Work instructions: Line by line, copy the records below exactly.

(Data for this task Opens)

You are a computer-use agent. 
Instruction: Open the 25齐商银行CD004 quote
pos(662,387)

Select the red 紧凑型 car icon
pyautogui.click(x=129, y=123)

(Data for this task Closes)

Answer section:
You are a computer-use agent. 
Instruction: Open the 25齐商银行CD004 quote
pos(662,387)

Select the red 紧凑型 car icon
pyautogui.click(x=129, y=123)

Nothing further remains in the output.